VC without huge ROI expectations doesn't work. Like the actual economics don't work. I don't really understand the point of any of this. VCs need massive outsized returns because 99% of the companies they invest in will return $0 to the fund. You need that one company that returns the entire fund (ex: $500m) + some percentage.
Also, from the article "And founders can even buy back the stakes (ranging between 10% and 15%) by hitting certain revenue targets"
10-15% interest on a crazy high-risk loan makes absolutely no sense to me whatsoever.
Another part of VC economics to understand is to look at Uber. Total disaster, right? Softbank and retail investors got totally screwed by the IPO due to questionable economic assertions made by Uber. But the angel and early series investors, circa 2011? Still made out like bandits. An IPO price of $72, when you paid pennies per share, times several hundred thousand shares equals a cool $10mm, easy. Perhaps not as much as they would have liked, but that's still a pretty good payday considering later investors lost money.
WeWork entirely failed to IPO, so early investors not named Adam Neumann got screwed. Thus, on the spectrum of gregarious companies, with WeWork and one end and Uber at the other end, a company just needs to be on the Uber level of gregarious.
I don't think you mean gregarious. Not sure what other word would fit; nefarious doesn't quite. Victorious? Voracious? Sagacious? Rapacious? Vexatious?
The article mentions the indie.vc "mortality rate" is 10% whereas for VC-backed ventures it's 44%. Granted, just because a company is alive doesn't mean it's making the investors much money.
I imagine having more companies around for longer would ultimately mean a lot of little payoffs that cover their own investments rather than one big payoff that covers every other investment.
That's hardly enough time or data to tell what the actual mortality rate is full cycle. A lot of startups will fail in year 6, 7 or 8 after years of pivots and trying to grow.

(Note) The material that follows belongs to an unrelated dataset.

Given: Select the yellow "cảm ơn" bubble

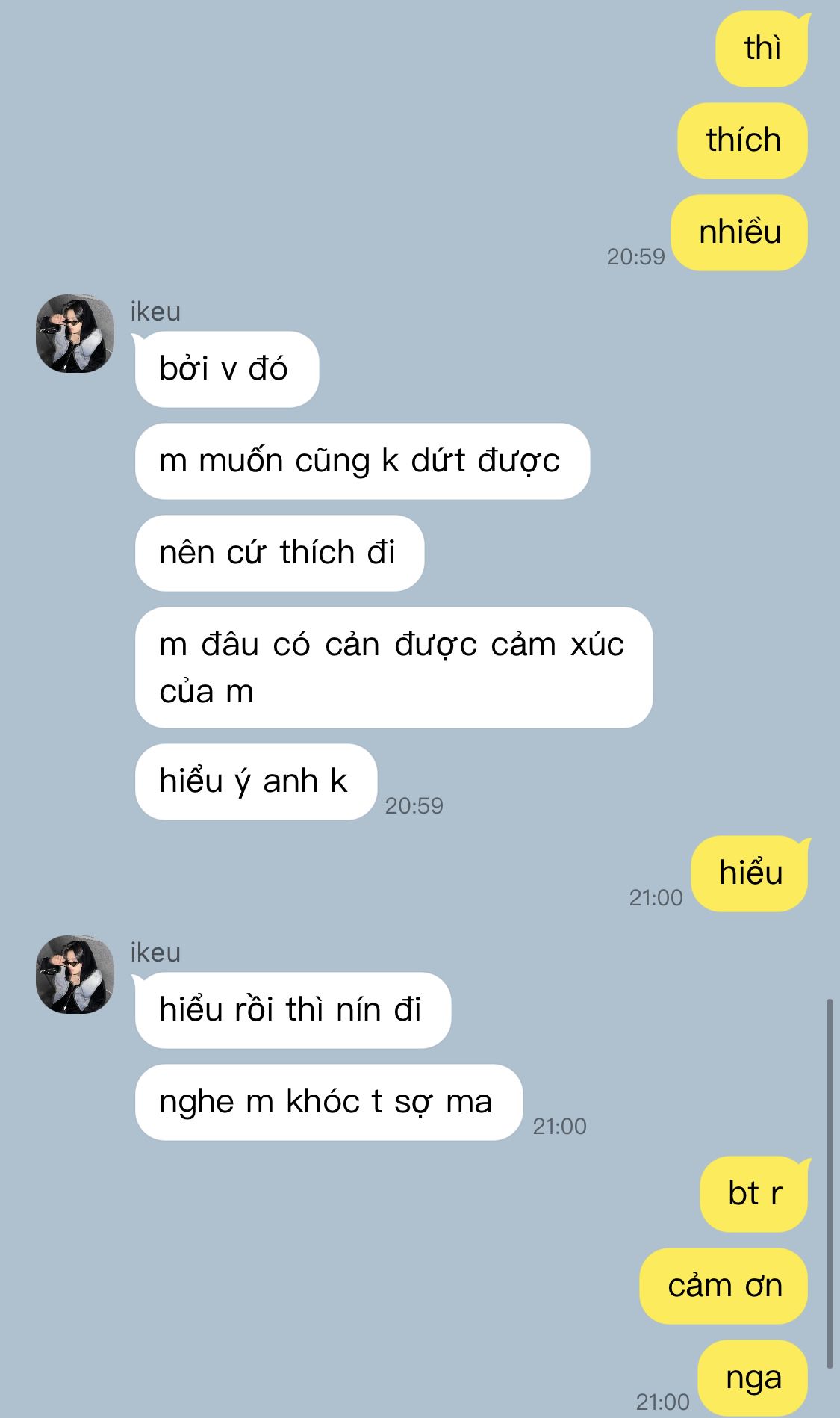Looking at the screenshot, I should [724, 1286].
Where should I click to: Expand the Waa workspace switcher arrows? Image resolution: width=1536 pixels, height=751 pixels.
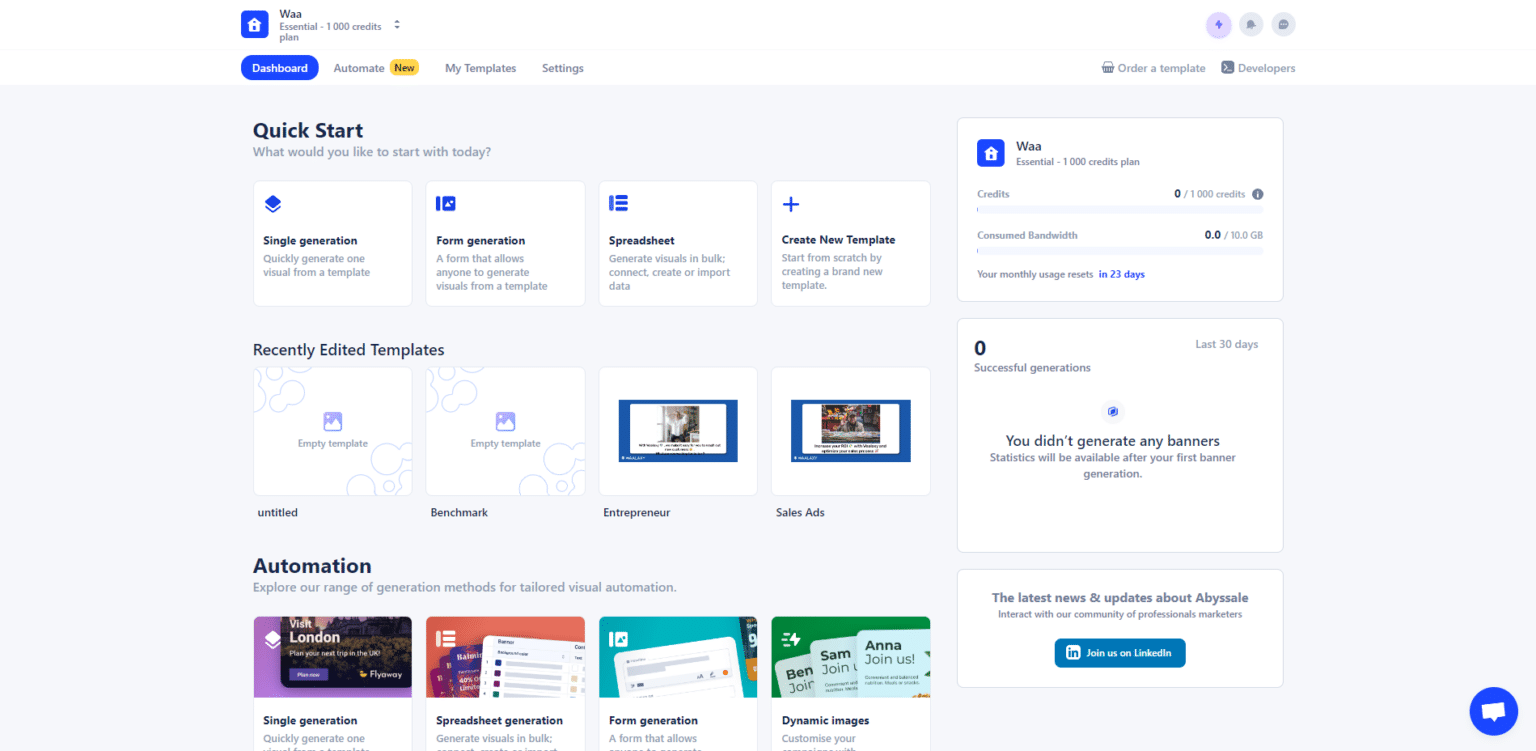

> On average, they’re growing 100% in the first year, and 300% the second year
Assuming $0 in rev on day 1, of course they grow 100% in Y1. These numbers don't mean anything.

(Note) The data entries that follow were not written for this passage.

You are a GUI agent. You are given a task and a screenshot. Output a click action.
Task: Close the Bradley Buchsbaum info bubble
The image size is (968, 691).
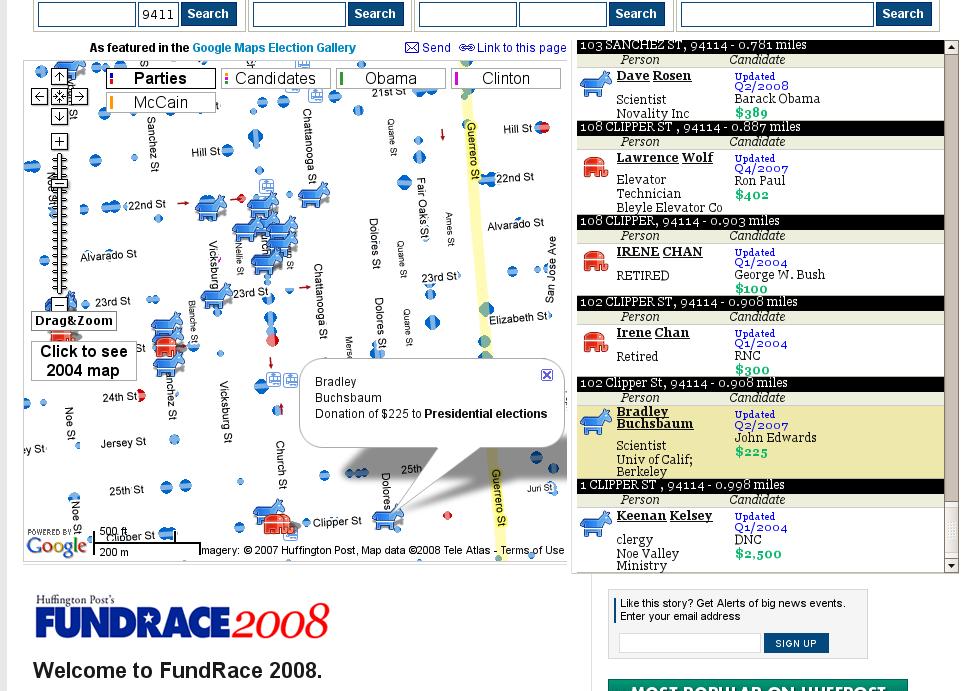pyautogui.click(x=547, y=375)
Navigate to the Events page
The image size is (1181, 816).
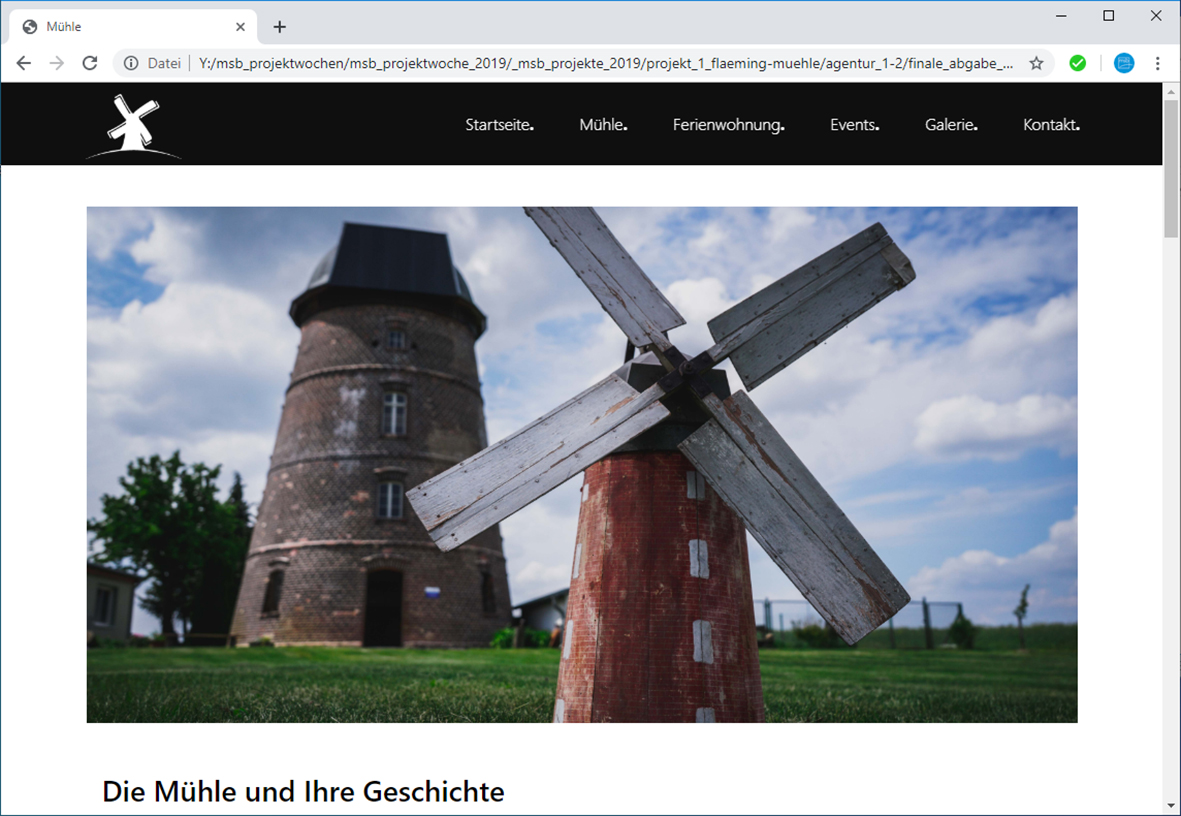pyautogui.click(x=854, y=125)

Philosophically I agree with Indie.vc. I think there is untapped potential in smaller companies/markets that mostly is overlooked by traditional VC. But I don't think VC is the answer to that problem. There needs to be some other funding vehicle that can withstand smaller returns over longer periods of time (like a loan, which this seems to be closer to).

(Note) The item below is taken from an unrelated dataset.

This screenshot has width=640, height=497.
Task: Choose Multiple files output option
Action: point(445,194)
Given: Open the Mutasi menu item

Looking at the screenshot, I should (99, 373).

Why don't current traditional VC funding vehicles scale down? Like if you took hypothetical paperwork that says the VC invests $10mm, at a $50mm valuation for Series-A, and just swapped in the numbers $10k and $50k?
I'm assuming the overhead of vetting a deal is a mountain of toil for the VC firm, and there are going to be some fixed costs - eg filing fees for S or C-Corp paperwork, lawyer time. But outside of that, I'm not familiar enough with what a VC does to understand why current vehicles can't scale like , and why a different type of funding vehicle is necessary for $10k investments to become the norm instead of $1mm or $10mm?
Could a tech company automate the shit out of all the toil involved with VC deals and do VC-funding-as-a-service? Stripe Atlas already makes it trivial to spin up a company so further automation doesn't seem unrealistic.
I Have no experience in the US, but at least for Germany, that won't work because the fees for lawyers, notaries etc will eat that investment completely. You can usually calculate 5-10k€ in external fees only, never mind the time and energy you spend on the talks. Doing a very small round just doesn't work.
> Could a tech company automate the shit out of all the toil involved with VC deals and do VC-funding-as-a-service?
At least for Germany: no. Things like notary fees are pretty fixed, and you can't do that stuff without them (well, you can, but than it'll basically be "here's money, please don't screw me as I have zero ability to enforce anything").
I agree with you here wholeheartedly. The figures shown here are not really all that revealing. It sounds like someone who has some money to invest and is trying to drum up a bit of marketing for themselves by being contrarian.
Also, from the article "And founders can even buy back the stakes (ranging between 10% and 15%) by hitting certain revenue targets"
10-15% interest on a crazy high-risk loan makes absolutely no sense to me whatsoever.